» Requirement: Only the lines below, from the one with "1350x900 pixels." through the one with "Task: Open Login Activity in the sidebar", are to be written out, exactly.

Stored data entries:

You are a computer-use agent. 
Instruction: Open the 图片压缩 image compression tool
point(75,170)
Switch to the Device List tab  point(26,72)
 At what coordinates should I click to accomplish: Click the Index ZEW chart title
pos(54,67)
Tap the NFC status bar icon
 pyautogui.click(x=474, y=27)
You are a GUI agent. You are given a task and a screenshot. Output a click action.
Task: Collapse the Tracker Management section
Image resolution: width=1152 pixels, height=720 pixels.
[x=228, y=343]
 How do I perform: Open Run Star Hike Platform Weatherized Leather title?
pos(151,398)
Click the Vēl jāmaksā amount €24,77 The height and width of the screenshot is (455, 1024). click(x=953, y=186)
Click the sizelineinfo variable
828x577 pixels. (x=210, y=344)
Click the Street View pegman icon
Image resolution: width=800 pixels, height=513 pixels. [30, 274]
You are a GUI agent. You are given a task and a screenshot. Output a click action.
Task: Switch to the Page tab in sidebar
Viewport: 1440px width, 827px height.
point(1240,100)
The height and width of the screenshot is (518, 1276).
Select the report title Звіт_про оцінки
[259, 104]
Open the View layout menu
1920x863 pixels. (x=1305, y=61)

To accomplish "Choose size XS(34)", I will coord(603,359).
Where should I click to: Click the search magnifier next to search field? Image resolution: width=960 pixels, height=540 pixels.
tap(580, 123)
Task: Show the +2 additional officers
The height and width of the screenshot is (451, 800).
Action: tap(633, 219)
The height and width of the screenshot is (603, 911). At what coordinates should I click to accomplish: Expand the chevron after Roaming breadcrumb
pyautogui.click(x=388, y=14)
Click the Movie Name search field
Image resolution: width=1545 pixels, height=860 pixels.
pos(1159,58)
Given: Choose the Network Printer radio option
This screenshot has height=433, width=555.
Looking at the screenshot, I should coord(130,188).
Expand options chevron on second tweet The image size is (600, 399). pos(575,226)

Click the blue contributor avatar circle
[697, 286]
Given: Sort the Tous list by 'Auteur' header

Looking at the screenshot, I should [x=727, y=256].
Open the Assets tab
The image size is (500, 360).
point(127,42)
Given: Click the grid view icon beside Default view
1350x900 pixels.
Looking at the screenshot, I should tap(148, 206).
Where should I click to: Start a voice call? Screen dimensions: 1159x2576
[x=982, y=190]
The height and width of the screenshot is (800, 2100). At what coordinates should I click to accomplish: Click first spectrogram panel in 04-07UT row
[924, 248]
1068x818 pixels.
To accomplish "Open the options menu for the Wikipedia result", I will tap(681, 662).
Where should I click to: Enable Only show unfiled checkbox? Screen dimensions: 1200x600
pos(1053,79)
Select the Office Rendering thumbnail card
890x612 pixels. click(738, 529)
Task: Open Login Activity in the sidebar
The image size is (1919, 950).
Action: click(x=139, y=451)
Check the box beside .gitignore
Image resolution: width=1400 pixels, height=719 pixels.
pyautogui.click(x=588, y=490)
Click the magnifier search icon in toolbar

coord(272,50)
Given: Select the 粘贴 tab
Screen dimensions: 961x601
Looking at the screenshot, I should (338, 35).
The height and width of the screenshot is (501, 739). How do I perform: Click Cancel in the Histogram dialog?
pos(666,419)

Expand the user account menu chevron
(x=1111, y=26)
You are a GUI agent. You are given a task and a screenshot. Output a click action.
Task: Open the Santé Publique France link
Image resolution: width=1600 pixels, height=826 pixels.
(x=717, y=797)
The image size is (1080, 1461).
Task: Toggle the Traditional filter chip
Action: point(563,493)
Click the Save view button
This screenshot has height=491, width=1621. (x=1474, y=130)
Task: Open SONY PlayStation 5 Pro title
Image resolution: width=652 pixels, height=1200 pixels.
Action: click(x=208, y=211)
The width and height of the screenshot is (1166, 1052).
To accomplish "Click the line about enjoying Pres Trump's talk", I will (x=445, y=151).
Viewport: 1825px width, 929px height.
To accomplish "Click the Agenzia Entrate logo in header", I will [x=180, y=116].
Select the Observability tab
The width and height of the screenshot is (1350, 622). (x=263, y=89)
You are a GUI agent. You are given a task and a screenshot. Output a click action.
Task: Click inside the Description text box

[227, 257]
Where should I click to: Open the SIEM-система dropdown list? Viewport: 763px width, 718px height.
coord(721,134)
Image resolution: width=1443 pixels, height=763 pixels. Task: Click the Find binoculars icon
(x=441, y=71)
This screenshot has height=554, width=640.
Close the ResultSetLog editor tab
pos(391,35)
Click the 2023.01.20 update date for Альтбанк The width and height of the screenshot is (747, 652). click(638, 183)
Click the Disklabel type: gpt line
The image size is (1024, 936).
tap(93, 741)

» Result below:
1350x900 pixels.
Looking at the screenshot, I should tap(148, 206).
Where should I click to: Start a voice call? Screen dimensions: 1159x2576
[x=982, y=190]
The height and width of the screenshot is (800, 2100). At what coordinates should I click to accomplish: Click first spectrogram panel in 04-07UT row
[924, 248]
1068x818 pixels.
To accomplish "Open the options menu for the Wikipedia result", I will tap(681, 662).
Where should I click to: Enable Only show unfiled checkbox? Screen dimensions: 1200x600
pos(1053,79)
Select the Office Rendering thumbnail card
890x612 pixels. click(738, 529)
Task: Open Login Activity in the sidebar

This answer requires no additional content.